Peter Soppelsa, Blair Stein

  • The photograph on this issue's cover is drawn from Gustav Eiffel's 1902 book, La Tour Eiffel en 1900. This book documented the tower's continuing development after its 1889 debut, including its importance for scientific experiments in wireless transmission, meteorology, long-range photography, and aviation. Eiffel addressed the book to the tower's critics, who claimed that its relevance and grandeur had faded since 1889.

    The tower was the clou ("main attraction," literally nail, pin, or spike) of Paris's 1889 universal exposition, which celebrated a century of republican progress since the French Revolution. On this momentous occasion, the tower celebrated industrialism, the centrality of iron construction, the aesthetic exuberance of engineering, and, not least, French technological prowess. From 1855 to 1900, the universal expositions brought the world to Paris as they promoted Paris to the world. The tower's triumphalism and gigantism, perhaps emphatic to the point of neurosis, suggest a familiar long-term mix of pride and anxiety around the technological "radiance" of France, as analyzed by Gabrielle Hecht, Chandra Mukerji, and Sara Pritchard.

    The tower's stark, industrial look was daringly modernist in its time, and conservatives put up a legendary fight before Eiffel won.
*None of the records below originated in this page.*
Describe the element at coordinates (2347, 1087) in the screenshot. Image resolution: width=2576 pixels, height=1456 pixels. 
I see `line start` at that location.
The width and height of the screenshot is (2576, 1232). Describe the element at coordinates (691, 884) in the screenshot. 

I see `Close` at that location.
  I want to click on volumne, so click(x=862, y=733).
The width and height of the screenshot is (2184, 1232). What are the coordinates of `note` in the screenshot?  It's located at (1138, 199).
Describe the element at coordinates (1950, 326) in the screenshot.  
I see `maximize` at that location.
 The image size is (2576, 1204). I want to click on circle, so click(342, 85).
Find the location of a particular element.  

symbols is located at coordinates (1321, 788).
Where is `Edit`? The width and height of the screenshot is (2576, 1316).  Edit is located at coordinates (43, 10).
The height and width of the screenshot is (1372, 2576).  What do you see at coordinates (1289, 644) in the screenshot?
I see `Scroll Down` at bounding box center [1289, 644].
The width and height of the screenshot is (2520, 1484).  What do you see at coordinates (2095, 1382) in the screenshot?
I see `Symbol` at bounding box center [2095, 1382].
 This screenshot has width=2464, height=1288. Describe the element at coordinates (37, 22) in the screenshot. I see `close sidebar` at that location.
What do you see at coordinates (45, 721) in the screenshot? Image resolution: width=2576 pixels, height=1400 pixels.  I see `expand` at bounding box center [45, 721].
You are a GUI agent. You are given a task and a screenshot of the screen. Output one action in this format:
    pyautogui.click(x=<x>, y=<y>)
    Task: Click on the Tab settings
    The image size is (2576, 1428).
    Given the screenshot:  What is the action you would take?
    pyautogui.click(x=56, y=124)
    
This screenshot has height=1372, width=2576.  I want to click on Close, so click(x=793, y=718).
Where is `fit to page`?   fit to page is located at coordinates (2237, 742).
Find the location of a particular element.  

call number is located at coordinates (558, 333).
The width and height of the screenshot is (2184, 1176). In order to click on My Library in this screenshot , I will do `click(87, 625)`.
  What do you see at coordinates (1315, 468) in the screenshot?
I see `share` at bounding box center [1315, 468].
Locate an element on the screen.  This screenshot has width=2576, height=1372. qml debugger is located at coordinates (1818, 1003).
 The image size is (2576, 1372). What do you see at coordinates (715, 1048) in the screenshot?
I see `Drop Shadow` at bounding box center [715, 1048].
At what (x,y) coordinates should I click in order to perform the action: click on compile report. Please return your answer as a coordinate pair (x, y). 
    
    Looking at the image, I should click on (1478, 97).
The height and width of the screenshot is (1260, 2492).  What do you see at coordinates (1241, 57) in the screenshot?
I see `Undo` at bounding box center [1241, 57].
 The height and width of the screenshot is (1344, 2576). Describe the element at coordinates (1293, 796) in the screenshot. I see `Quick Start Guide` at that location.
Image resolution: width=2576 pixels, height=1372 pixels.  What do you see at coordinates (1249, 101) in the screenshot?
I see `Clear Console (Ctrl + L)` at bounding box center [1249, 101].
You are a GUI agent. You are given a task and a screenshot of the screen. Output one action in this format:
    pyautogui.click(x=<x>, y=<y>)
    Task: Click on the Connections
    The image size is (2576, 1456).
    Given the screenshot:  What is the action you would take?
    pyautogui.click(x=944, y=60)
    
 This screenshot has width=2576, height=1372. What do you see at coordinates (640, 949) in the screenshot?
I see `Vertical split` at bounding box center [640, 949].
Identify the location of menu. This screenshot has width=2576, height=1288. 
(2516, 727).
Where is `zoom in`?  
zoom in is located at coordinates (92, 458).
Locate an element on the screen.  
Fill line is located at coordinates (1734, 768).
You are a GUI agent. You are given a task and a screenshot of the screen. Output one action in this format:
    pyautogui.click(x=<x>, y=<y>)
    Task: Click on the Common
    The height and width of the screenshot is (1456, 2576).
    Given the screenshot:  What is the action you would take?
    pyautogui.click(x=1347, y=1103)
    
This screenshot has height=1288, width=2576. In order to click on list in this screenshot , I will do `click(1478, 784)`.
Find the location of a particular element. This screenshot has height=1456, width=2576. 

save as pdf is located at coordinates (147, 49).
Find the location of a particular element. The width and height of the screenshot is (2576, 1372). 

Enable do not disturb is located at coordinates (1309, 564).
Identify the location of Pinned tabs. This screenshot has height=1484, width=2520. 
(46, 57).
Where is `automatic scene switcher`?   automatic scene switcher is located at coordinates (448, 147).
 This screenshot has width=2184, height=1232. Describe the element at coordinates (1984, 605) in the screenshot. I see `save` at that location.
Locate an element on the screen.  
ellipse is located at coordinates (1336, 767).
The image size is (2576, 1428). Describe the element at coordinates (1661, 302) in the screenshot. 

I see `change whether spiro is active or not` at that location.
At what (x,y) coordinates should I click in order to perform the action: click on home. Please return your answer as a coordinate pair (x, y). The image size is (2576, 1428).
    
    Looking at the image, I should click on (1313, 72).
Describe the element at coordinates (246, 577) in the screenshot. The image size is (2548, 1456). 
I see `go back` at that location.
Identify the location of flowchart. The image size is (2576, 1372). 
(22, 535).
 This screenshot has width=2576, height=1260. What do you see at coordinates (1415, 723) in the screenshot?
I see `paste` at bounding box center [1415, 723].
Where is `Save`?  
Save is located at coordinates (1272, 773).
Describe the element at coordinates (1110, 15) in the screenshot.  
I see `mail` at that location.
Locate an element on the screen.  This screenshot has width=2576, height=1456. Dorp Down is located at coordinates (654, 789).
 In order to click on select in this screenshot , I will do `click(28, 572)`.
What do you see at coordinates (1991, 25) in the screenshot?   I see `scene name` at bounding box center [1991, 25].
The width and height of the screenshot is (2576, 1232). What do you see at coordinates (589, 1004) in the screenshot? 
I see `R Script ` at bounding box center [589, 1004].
The tower has been heralded as a bold, futuristic precursor to architectural modernism's functionalist and abstractionist tendencies, and even a pre-skyscraper. As a leader in France's public works industry (bridges, construction, and railways in particular), Eiffel rubbed shoulders with powerful politicians, financiers, experts, and engineers. His international reach touched the Statue of Liberty, the French colonization of Vietnam, and the ill-fated Panama Canal project under Ferdinand de Lesseps. Eiffel is emblematic of the Third Republic's commercial, political, and technological elites and their positivist, Saint-Simonean ideology. Eiffel's hard-won tower symbolized the social victory of these elites under the Third Republic and self-consciously promoted the fusion of science and industry cited by Theresa Levitt in her opening essay. As Levitt recently wrote in the pages of T&C, "France at the time was one of the most vibrant and high-stakes battlegrounds of the forces of modernity, and science was at the center of the fight."